In the old order in Business:
- the investors were the real ‘kings’;
- customers, employees etc. were largely ‘there’ in order to serve the prime purpose of making money;
- there was almost universal buy-in to the economist Milton Friedman’s assertion that “There is one and only one social responsibility of business – to use it resources and engage in activities designed to increase its profits so long as it stays within the rules of the game, which is to say, engages in open and free competition without deception or fraud”.
This way of thinking dominated business thinking throughout the world until the 1990’s and many business leaders still think this way. Is it the way you think?

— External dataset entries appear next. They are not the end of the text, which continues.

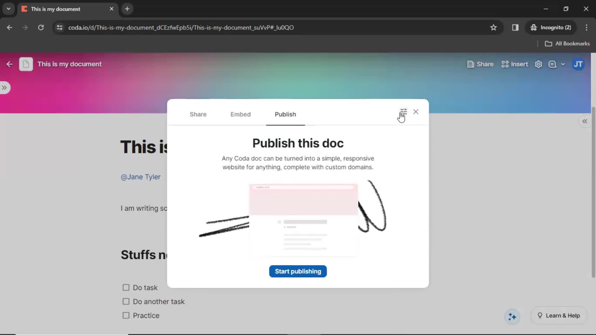Click the Insert button in toolbar
Viewport: 596px width, 335px height.
pyautogui.click(x=515, y=64)
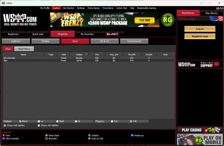Image resolution: width=224 pixels, height=146 pixels.
Task: Click the Jackpot legend icon
Action: tap(89, 135)
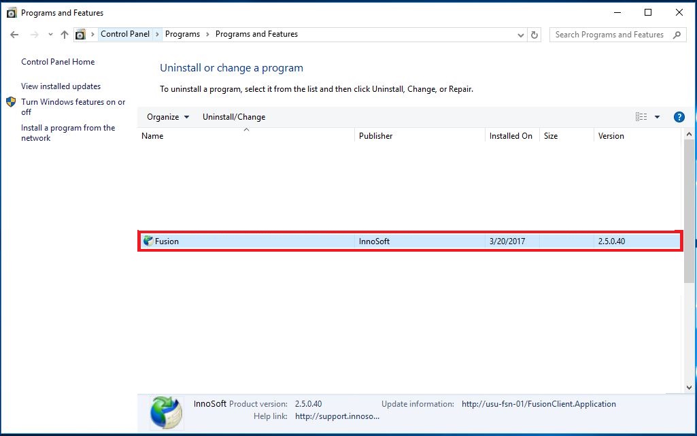Click the search magnifier icon
The width and height of the screenshot is (697, 436).
[x=677, y=35]
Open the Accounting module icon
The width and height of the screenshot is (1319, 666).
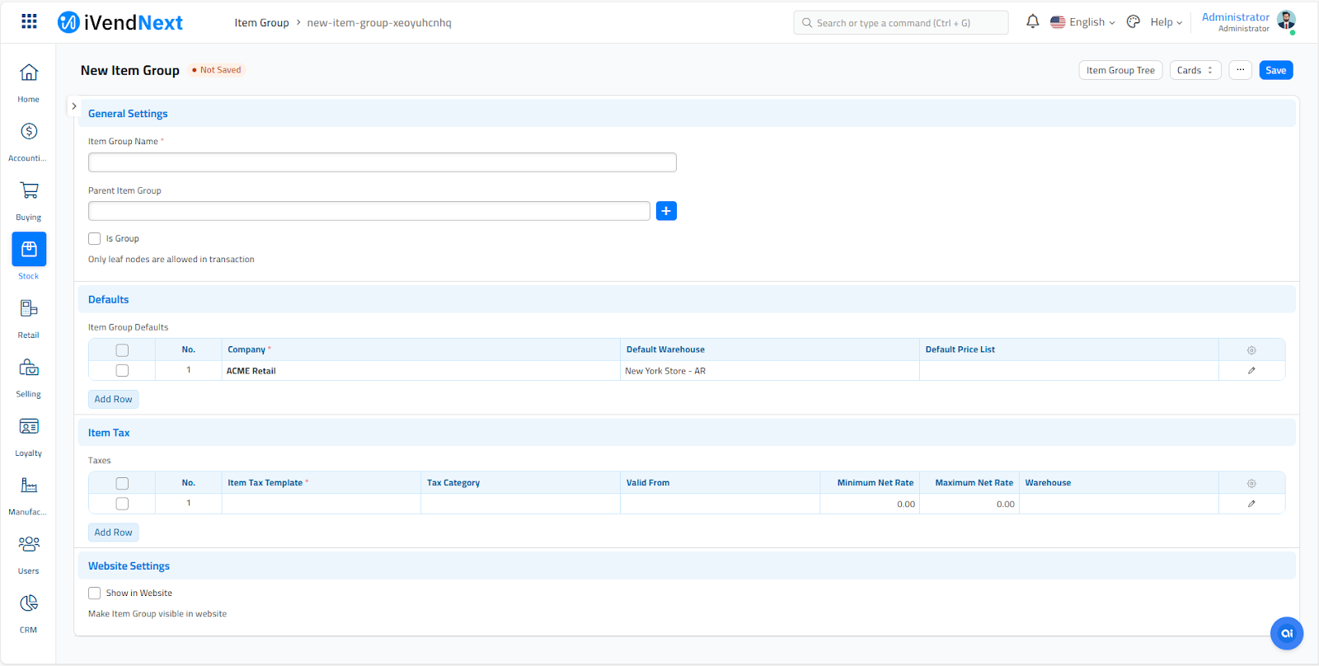29,132
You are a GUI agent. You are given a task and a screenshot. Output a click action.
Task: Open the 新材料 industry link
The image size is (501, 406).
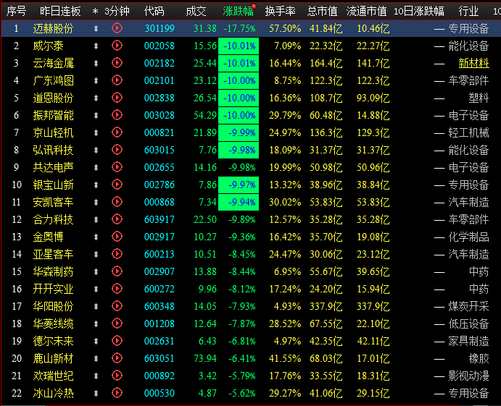point(473,63)
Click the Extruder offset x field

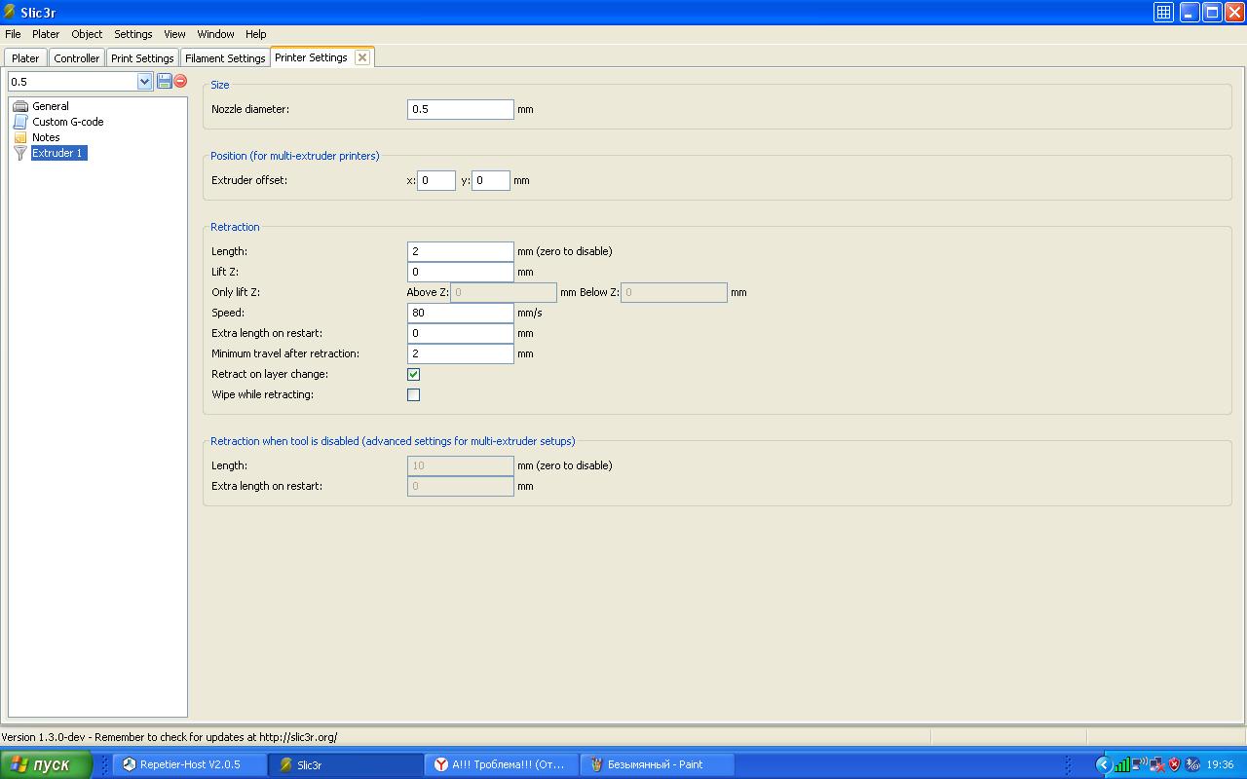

But major developments in technology, particularly IT, over last 25 years have resulted in seismic changes in the world:
- the development of global markets;
- political orders and landscapes are changing irretrievably;
- the movement of goods & services is becoming much easier, cheaper & faster;
- communications are becoming ‘instant’;
- the effects of social media are growing exponentially;
- travel is quicker and cheaper;
- a global data and information rich society is emerging;
- people of all nations, religions and cultures are becoming more and more informed about political, social and environmental issues;
- significant advances are being made in addressing some of the big issues of education, poverty, health in the world;
These changes generate consequences and challenges, both positive and negative. Some of the consequences for business that we experience include:
- investors are becoming more informed, demanding, vocal, aware of risk, likely to readily reposition their investments as they see opportunity;
- customers are becoming more informed, demanding, vocal, likely to move their custom elsewhere for varied and sometimes conflicting reasons;
- employees are becoming more mobile, educated, informed, demanding, likely to move job and change career several times during their working life;
- society is becoming more aware of issues, vocal, demanding, influential, powerful;
Information is power; expectations are growing exponentially; loyalty is diminishing.
How should businesses respond? Doing nothing is not an option….the old order is dying fast. But there is a solution: Shift from a Shareholder to a Stakeholder value generation focused approach to business. This requires a fundamental shift in mindset with the key decision makers.
There is proof that in recent years this is gradually happening, often forced upon companies by external events. Examples include:
- US owned motor companies brought to brink of collapse, global banks going bust – previously focused almost exclusively on making money
- Tata, DHL, Unilever, Lego, Coca-Cola, Walmart …. all succeeding in challenging markets – focused on addressing stakeholders needs & wants.
So ask yourself and your peers these questions:
- Do we really focus on consistently delivering high levels of value for all our stakeholder groups?
- Is this reflected in our goals, objectives, strategies and detailed plans?
- What can we do to improve both our stakeholder focus and the value we deliver to them?